[Stored data]
= = =

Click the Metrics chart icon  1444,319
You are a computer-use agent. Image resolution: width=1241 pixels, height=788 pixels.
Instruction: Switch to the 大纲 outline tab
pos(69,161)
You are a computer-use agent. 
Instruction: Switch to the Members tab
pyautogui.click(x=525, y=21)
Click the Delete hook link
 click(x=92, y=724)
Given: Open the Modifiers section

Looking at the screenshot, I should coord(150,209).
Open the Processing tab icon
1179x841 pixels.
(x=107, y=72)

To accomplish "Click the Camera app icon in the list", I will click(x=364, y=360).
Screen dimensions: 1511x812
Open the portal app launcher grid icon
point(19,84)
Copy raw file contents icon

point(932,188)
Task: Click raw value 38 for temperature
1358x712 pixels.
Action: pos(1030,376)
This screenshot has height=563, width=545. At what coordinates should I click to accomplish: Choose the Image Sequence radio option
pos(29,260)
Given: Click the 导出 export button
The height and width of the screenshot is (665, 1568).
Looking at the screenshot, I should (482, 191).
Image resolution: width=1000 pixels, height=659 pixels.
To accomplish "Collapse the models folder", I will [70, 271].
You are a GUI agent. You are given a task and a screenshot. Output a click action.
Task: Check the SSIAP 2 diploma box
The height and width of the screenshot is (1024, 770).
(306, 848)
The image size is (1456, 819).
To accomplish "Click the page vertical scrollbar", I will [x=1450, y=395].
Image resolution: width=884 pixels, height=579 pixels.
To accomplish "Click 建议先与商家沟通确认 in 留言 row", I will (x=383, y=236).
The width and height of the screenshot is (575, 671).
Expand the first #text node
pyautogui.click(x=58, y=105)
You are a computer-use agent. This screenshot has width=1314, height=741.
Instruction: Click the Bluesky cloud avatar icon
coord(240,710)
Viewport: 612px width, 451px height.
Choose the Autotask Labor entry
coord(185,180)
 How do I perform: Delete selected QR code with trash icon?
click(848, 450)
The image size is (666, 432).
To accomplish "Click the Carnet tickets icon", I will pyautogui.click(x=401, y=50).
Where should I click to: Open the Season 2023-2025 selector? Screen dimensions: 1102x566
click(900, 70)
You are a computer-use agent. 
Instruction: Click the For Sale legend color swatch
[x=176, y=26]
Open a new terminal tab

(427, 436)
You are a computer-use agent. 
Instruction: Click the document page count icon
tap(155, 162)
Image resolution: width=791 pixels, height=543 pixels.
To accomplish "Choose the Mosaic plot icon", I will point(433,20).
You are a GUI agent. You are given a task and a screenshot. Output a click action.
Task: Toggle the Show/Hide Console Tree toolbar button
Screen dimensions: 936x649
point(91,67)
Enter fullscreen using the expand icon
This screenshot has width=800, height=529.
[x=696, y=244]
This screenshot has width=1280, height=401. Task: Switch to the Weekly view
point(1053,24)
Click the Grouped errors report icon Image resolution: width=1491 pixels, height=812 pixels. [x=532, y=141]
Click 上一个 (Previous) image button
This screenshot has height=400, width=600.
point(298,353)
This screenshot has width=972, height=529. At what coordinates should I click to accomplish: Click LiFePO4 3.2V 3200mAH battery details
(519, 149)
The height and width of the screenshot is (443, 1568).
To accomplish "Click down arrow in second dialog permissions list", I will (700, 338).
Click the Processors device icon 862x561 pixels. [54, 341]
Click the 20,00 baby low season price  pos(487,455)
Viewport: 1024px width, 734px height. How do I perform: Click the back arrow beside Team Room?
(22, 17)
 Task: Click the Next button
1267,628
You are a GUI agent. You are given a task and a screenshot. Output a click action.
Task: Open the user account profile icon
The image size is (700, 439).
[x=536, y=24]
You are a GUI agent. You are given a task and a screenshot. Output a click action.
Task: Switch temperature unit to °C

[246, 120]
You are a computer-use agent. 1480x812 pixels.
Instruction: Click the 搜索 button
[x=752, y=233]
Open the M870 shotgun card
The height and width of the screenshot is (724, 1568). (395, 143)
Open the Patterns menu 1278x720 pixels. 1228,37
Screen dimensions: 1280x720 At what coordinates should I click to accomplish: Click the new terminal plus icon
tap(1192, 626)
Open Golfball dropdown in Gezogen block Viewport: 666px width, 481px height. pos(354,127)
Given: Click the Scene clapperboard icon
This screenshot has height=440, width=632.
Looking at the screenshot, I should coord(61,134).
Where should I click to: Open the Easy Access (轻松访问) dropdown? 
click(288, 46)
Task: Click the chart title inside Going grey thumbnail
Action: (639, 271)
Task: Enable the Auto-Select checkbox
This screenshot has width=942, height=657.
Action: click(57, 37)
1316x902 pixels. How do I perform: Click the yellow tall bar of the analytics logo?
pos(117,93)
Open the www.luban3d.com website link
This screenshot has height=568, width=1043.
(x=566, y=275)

= = =

• [Description of the task]
Set down exactly the lines that begin the records and continue through the line bearing "The width and"; include both ends.

• [Solution to the exercise]
Click the Metrics chart icon  1444,319
You are a computer-use agent. Image resolution: width=1241 pixels, height=788 pixels.
Instruction: Switch to the 大纲 outline tab
pos(69,161)
You are a computer-use agent. 
Instruction: Switch to the Members tab
pyautogui.click(x=525, y=21)
Click the Delete hook link
 click(x=92, y=724)
Given: Open the Modifiers section

Looking at the screenshot, I should coord(150,209).
Open the Processing tab icon
1179x841 pixels.
(x=107, y=72)

To accomplish "Click the Camera app icon in the list", I will click(x=364, y=360).
Screen dimensions: 1511x812
Open the portal app launcher grid icon
point(19,84)
Copy raw file contents icon

point(932,188)
Task: Click raw value 38 for temperature
1358x712 pixels.
Action: pos(1030,376)
This screenshot has height=563, width=545. At what coordinates should I click to accomplish: Choose the Image Sequence radio option
pos(29,260)
Given: Click the 导出 export button
The height and width of the screenshot is (665, 1568).
Looking at the screenshot, I should (482, 191).
Image resolution: width=1000 pixels, height=659 pixels.
To accomplish "Collapse the models folder", I will [70, 271].
You are a GUI agent. You are given a task and a screenshot. Output a click action.
Task: Check the SSIAP 2 diploma box
The height and width of the screenshot is (1024, 770).
(306, 848)
The image size is (1456, 819).
To accomplish "Click the page vertical scrollbar", I will [x=1450, y=395].
Image resolution: width=884 pixels, height=579 pixels.
To accomplish "Click 建议先与商家沟通确认 in 留言 row", I will (x=383, y=236).
The width and height of the screenshot is (575, 671).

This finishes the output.